Paranoid Ponytail spoke up. “I thought that’s what private investigators do. Snoop on people trying to get free of the system.”
Brzezinski fixed Mark with a stern glance, which was maybe slightly undermined by the tech camera doohickey embedded in his glasses. “If you cannot do simple skip trace,” he said, “what is business model?”
“Look, I tried all the official databases,” Mark said. “At least the free ones.”
“Mark!” I said.
“I didn’t hear you volunteer to pay those stupid subscriptions,” he snapped.
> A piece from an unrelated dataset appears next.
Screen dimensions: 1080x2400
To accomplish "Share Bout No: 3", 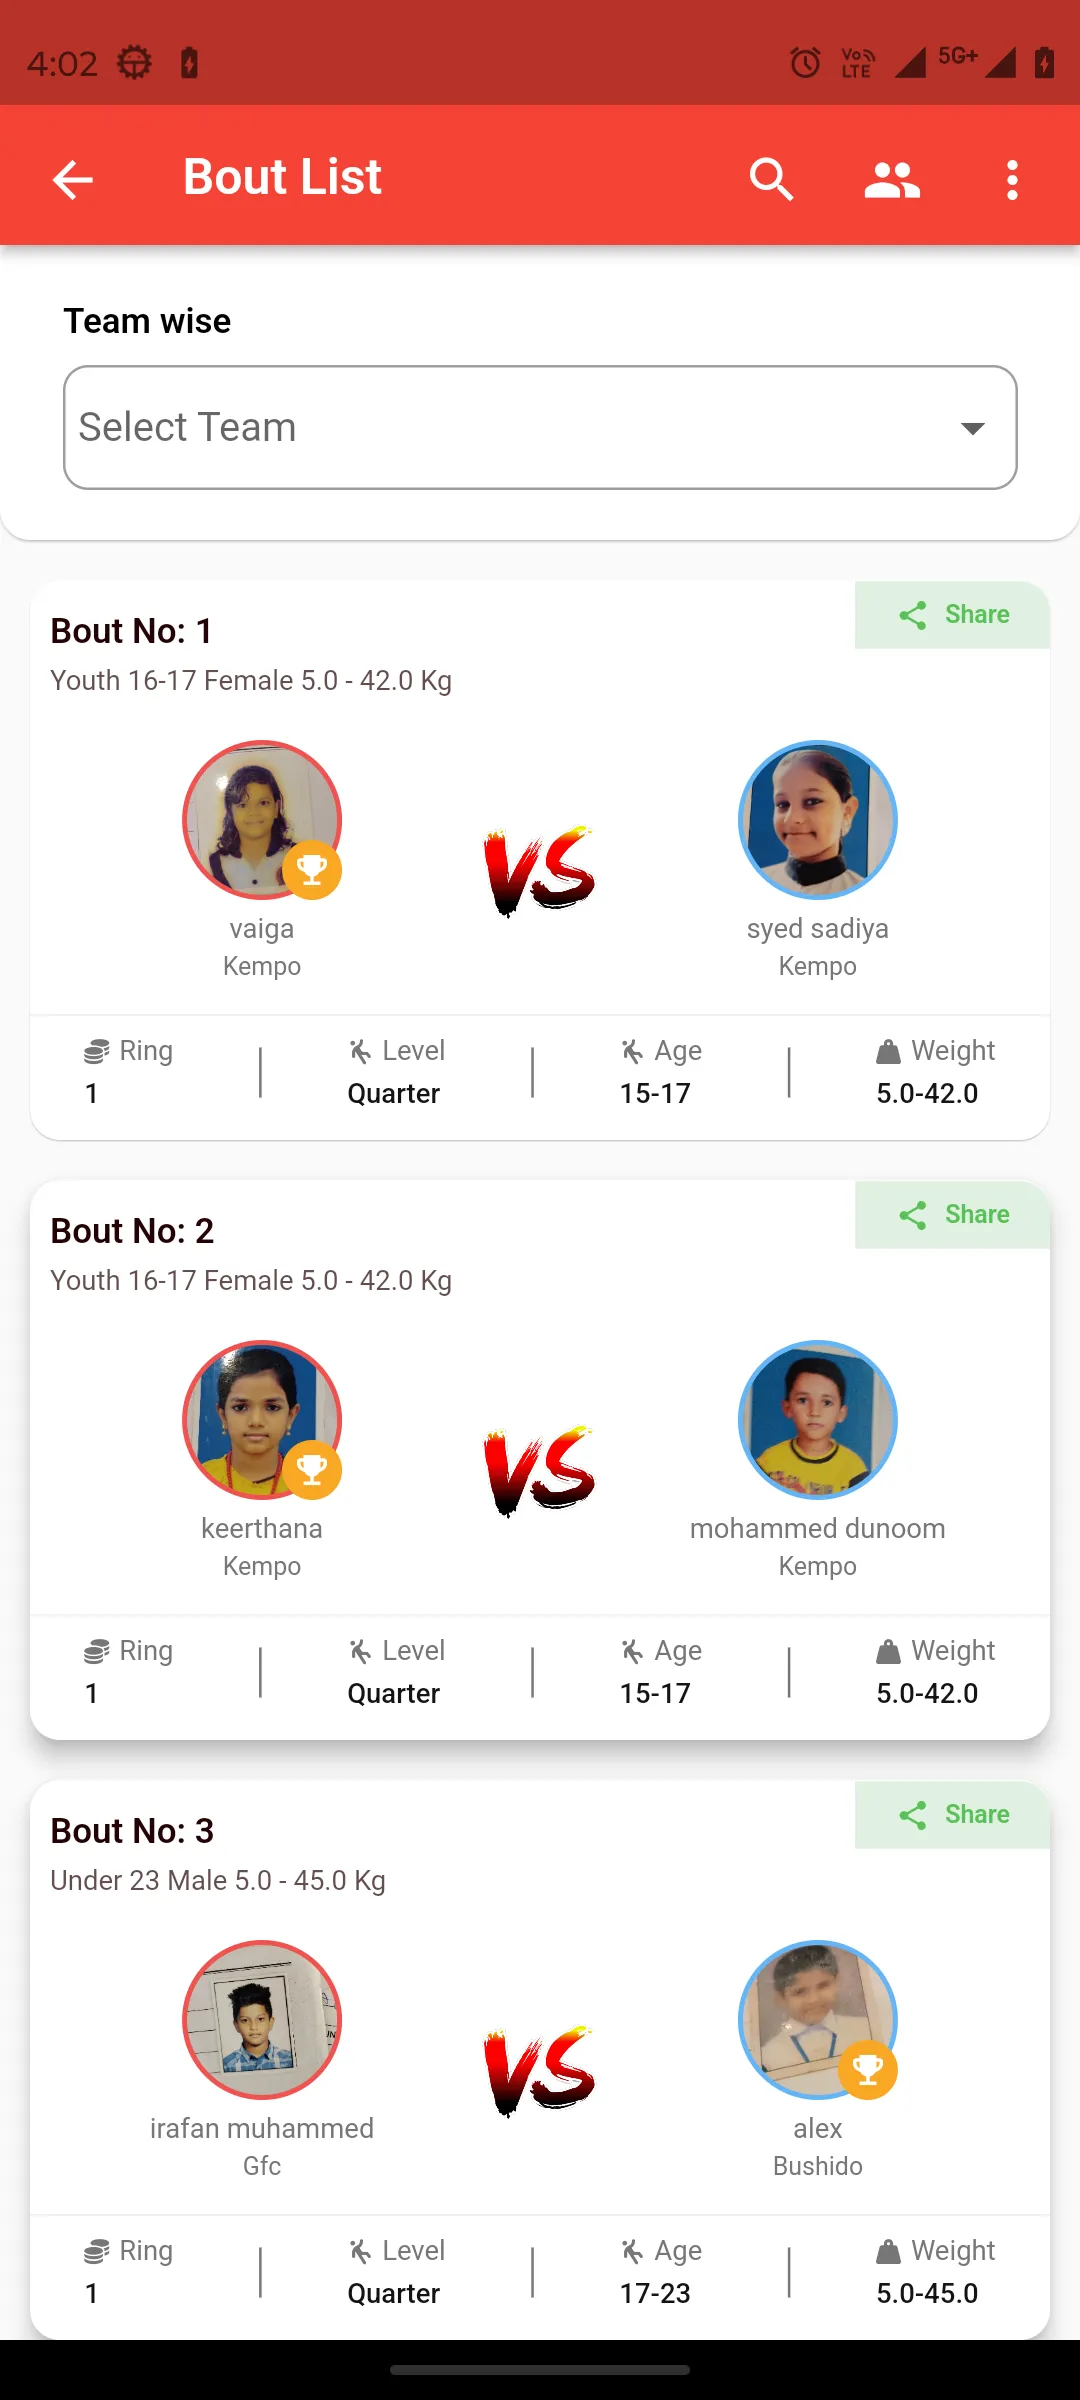I will click(x=952, y=1814).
The Kid rat-a-tat-tatted on his keyboard. For some reason he used a separate keyboard in his lap, plugged into the laptop. On his lap keyboard, the keys were black but the letters glowed in bright LED greens and reds, like a car tricked out with neon lights. “Samantha Fassell is staying with her sister up in Woodbridge,” he said. “Been there since last week. Want the address?”
Mark frowned and rubbed his eyes. “Why do I even bother?” he muttered.
The Kid typed again. “They’re currently binge-watching Amy’s Avatars, looks like episode five—”
“I hate this,” Mark said.
“Okay, done,” Zack said. “Now it’s your turn.”
Mark squinted at Zack with focused concentration. Then his eyes widened. “No,” he said.
Zack laughed. “Damn, dude. You really are for real.”
It occurred to me to wonder when Mark had finally gotten around to telling Zack about his empathy. And why he’d ever thought that would be a good idea.
“Zack, seriously,” Mark said. He glanced around the room. “I thought this was … you know…”
“Confidential?” Zack said. “It was. Until you went and got all public with a murderous—”
“Spoilers!” I said.
“Kid, that’s really weird,” Zack said. “And you can tell I wouldn’t say that lightly.”
“I didn’t go public,” Mark said. “That idiot Hannigan-Quinn, for instance, he still hasn’t heard.”
“And who says he will?” Zack said. “No one here’s going to spill.”
“Are you talking ‘empathy’ crap?” Brzezinski snapped, still focused on his screen. “I have no time for woo-woo nonsensicals.”
“Oh yeah? What if Elon Musk is right?” the Kid said eagerly. “If it’s all a simulation, all bets are off! Empathy could totally be a thing!”
I knew better than to ask.
Brzezinski snorted, but Zack said, “Fine, don’t call it ‘empathy’. Call it extremely advanced perception and processing of subtle cues of face, posture, and intonation.”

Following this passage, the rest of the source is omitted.